Revealed (House of Night #11)(6)


Like wind that blows clouds to shroud the sun, death’s approach was invisible, but the Tsi Sgili felt the brush of it before the fledgling began to cough.

Death was even more familiar to the specter than was the school or the place of power. Death drew her up from the pit in the ground. In a rush of excitement the Tsi Sgili’s spirit manifested in the first form that had come to her near the beginnings of her power—that of the ever-questing, ever-curious, ever-resilient eight-legged insect.
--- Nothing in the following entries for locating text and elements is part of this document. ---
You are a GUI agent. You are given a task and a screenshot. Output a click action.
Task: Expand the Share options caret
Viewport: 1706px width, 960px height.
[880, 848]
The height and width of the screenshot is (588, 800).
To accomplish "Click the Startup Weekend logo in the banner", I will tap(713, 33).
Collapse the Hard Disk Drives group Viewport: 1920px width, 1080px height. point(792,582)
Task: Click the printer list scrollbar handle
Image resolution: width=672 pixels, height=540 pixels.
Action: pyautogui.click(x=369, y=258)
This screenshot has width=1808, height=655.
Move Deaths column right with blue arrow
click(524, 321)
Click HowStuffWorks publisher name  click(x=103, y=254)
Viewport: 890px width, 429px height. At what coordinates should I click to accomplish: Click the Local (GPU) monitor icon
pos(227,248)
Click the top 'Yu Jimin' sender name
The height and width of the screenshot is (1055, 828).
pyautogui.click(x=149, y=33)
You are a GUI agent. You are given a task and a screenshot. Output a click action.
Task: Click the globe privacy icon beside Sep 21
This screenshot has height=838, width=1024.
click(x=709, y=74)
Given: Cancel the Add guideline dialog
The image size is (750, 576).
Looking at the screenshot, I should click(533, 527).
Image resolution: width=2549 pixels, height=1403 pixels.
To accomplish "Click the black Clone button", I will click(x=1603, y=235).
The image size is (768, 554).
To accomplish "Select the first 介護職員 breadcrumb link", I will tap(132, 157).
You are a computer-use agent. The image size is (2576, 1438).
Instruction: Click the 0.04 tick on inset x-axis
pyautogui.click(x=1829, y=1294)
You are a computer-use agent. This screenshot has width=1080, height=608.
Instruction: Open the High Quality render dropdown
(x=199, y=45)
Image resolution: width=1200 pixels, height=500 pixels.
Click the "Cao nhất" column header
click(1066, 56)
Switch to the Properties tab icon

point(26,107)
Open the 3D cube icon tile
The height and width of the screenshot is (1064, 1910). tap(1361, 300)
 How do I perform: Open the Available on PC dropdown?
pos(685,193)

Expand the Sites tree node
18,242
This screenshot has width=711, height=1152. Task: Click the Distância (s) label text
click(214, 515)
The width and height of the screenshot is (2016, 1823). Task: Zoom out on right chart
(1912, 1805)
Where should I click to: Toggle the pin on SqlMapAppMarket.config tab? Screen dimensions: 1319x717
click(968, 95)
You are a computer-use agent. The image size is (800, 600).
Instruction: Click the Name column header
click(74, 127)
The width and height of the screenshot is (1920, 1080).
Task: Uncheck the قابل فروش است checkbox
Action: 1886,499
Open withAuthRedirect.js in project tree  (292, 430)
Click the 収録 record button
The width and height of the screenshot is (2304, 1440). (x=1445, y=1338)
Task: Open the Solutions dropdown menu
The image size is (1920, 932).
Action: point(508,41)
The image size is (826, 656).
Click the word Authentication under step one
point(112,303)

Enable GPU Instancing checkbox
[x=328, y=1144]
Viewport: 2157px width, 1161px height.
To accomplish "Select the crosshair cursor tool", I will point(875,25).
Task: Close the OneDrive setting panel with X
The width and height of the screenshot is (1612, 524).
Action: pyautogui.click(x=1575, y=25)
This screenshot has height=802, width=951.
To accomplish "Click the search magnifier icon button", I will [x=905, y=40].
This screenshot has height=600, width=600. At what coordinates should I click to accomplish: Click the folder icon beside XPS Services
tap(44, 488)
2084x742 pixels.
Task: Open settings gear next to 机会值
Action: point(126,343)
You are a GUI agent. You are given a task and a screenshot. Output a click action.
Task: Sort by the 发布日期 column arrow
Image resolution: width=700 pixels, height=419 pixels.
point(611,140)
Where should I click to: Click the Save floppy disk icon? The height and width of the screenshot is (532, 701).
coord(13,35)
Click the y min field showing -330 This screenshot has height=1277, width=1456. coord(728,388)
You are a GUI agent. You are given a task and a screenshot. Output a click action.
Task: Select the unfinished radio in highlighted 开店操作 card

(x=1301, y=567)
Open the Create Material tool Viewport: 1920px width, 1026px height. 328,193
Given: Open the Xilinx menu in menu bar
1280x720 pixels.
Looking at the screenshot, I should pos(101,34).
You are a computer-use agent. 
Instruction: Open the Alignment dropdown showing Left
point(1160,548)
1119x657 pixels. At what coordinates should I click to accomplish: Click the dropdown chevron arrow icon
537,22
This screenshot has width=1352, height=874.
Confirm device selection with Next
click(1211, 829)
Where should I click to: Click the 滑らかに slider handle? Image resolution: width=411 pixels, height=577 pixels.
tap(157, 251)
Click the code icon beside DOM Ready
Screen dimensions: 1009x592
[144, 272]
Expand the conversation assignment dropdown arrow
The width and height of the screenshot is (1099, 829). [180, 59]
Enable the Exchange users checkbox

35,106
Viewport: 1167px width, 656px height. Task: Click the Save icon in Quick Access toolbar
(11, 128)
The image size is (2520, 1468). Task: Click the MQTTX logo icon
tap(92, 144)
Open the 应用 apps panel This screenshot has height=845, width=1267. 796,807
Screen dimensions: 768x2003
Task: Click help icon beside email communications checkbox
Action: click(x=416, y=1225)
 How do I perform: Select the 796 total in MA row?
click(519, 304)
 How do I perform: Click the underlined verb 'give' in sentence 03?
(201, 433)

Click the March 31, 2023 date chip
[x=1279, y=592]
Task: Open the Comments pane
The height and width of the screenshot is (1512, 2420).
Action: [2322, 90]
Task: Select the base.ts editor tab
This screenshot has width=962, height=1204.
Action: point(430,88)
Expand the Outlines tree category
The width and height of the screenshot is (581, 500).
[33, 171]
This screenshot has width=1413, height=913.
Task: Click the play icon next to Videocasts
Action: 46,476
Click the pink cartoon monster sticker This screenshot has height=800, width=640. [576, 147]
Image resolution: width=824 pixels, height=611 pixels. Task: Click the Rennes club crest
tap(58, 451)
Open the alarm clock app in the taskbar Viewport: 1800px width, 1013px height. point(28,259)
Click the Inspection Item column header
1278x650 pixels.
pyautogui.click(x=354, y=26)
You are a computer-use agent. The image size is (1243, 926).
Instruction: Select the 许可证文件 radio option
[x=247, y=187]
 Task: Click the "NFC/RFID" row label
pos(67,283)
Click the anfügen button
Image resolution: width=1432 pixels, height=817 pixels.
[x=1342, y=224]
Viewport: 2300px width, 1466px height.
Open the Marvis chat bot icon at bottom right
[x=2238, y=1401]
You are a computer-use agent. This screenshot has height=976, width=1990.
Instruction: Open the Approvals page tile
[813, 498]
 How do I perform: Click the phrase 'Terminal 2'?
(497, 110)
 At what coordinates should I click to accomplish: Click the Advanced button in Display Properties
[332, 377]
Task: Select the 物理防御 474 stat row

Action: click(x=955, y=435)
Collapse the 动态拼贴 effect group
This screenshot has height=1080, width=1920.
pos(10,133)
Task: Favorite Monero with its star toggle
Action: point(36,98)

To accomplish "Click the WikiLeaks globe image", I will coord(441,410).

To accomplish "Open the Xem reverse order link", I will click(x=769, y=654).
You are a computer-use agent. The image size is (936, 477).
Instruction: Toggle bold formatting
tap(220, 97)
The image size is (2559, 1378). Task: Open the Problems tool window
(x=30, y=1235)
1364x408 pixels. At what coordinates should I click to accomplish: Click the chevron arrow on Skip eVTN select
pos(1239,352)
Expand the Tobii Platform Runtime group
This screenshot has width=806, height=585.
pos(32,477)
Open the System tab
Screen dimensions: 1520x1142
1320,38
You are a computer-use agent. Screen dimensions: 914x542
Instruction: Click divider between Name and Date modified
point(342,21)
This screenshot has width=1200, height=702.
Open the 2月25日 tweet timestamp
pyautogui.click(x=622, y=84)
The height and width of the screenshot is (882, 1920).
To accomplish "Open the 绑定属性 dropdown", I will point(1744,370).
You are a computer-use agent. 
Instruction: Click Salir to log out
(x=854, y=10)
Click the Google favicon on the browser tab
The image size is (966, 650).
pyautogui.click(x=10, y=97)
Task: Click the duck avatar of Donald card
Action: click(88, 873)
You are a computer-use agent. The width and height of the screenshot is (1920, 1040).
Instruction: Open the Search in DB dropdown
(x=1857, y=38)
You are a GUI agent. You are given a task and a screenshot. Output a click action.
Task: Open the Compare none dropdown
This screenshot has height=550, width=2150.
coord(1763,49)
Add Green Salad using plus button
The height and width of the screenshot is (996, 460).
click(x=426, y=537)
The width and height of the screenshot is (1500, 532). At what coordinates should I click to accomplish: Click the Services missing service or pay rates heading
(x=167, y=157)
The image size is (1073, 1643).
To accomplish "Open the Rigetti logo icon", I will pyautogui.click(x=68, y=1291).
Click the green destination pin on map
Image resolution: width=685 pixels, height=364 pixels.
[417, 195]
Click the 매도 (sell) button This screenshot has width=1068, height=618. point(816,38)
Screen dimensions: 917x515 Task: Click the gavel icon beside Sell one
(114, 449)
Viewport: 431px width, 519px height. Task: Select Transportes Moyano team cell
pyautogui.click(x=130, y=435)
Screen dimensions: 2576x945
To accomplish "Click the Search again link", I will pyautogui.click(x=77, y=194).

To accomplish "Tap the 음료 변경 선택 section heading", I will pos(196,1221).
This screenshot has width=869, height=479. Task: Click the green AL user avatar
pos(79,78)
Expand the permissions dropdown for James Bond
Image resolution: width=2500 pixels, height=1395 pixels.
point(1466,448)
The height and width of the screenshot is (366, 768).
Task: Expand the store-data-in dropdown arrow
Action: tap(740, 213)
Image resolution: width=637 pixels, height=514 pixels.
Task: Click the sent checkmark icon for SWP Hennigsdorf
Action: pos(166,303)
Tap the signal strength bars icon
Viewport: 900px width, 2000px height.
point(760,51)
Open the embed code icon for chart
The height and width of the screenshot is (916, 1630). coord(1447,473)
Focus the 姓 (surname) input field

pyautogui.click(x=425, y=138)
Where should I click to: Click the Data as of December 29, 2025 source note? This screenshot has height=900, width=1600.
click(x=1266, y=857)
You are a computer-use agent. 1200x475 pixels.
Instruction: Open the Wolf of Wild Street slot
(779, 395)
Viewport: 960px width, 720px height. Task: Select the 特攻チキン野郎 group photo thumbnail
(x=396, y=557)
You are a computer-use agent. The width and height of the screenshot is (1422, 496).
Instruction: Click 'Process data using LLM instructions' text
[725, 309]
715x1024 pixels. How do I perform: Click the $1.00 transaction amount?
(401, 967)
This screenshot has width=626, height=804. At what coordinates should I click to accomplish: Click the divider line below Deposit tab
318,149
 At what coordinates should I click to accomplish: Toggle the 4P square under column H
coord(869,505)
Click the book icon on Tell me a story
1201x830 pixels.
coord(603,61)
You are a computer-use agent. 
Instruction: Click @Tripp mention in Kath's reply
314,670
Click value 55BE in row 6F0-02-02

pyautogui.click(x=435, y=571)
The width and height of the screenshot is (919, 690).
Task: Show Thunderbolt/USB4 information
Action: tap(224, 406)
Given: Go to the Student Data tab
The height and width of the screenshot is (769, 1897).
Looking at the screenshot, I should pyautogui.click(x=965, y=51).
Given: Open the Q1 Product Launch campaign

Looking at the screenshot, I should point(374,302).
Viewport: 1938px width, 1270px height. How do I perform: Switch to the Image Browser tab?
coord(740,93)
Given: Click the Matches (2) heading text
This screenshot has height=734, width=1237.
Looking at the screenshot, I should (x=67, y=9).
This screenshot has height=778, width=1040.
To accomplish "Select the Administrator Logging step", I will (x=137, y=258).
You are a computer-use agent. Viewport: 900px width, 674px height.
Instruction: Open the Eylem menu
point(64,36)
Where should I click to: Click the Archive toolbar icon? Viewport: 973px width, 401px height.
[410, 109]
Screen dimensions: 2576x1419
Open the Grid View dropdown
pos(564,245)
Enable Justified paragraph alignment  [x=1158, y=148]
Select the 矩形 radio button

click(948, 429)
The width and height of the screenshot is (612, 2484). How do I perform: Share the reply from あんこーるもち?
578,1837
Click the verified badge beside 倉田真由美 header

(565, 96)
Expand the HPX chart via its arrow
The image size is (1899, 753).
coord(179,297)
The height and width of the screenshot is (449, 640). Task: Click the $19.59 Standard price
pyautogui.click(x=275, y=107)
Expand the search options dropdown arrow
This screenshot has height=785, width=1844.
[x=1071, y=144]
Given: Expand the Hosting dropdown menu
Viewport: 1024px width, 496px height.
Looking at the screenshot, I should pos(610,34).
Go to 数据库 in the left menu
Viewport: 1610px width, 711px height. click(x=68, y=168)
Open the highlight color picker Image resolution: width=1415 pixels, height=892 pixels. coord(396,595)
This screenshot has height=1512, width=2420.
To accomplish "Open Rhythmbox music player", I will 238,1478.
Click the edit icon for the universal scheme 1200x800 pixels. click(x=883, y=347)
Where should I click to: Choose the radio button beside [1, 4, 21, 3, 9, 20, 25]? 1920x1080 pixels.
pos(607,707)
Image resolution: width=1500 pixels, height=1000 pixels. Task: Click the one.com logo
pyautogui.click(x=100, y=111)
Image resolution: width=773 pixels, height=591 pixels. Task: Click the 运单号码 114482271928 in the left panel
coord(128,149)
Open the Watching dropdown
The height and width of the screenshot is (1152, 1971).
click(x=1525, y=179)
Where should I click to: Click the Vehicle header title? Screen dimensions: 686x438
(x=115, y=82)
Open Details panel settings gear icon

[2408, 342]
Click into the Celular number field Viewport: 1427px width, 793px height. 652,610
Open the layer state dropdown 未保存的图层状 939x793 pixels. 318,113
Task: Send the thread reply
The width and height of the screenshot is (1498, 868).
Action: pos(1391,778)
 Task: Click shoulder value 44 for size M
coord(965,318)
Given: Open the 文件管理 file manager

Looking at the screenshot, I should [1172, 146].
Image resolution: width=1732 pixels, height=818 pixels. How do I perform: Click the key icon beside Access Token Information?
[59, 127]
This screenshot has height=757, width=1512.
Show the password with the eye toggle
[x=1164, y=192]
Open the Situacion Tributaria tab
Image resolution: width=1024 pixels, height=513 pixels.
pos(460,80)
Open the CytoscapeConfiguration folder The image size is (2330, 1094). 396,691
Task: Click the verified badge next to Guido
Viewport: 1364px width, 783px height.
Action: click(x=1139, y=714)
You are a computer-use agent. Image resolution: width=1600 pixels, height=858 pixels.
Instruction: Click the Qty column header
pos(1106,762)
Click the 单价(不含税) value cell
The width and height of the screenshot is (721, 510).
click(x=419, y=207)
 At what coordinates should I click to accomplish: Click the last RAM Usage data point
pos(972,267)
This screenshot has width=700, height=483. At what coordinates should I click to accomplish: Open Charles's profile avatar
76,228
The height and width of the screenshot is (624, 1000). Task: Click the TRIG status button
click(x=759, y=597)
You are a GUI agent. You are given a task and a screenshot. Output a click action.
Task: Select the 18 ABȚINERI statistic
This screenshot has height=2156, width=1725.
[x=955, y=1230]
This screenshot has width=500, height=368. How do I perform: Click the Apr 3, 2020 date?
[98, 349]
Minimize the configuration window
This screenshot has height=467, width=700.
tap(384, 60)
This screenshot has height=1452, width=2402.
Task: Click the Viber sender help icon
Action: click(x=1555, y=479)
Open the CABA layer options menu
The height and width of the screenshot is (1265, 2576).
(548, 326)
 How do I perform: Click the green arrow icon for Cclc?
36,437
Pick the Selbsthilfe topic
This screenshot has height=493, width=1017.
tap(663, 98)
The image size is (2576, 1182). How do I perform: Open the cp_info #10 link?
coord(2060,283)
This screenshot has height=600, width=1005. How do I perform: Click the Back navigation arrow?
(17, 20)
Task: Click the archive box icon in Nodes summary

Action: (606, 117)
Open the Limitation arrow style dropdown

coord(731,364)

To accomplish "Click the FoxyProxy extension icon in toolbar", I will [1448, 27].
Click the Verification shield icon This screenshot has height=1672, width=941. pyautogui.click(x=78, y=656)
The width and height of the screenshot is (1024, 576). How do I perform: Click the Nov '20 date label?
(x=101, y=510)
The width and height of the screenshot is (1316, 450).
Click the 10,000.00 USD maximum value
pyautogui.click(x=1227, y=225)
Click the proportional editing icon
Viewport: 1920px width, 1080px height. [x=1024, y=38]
The black spiders, moving as one, materialized to seek out and to feed from death.

Ironically, it was the fledglings’ circle that opened the energy conduit which enabled Neferet to gain enough consciousness so that she was able to focus and borrow the ancient power of death and, ultimately, to find herself once more.

I am she who was Emily Wheiler, and then Neferet, and then Tsi Sgili—queen, goddess, immortal being!

Until that moment, finding the familiar had been her focus. As death descended upon the fledgling, the Tsi Sgili’s spirit fed from it, gathering energy so that finally her memories coalesced from fragments of past and present to one true knowing.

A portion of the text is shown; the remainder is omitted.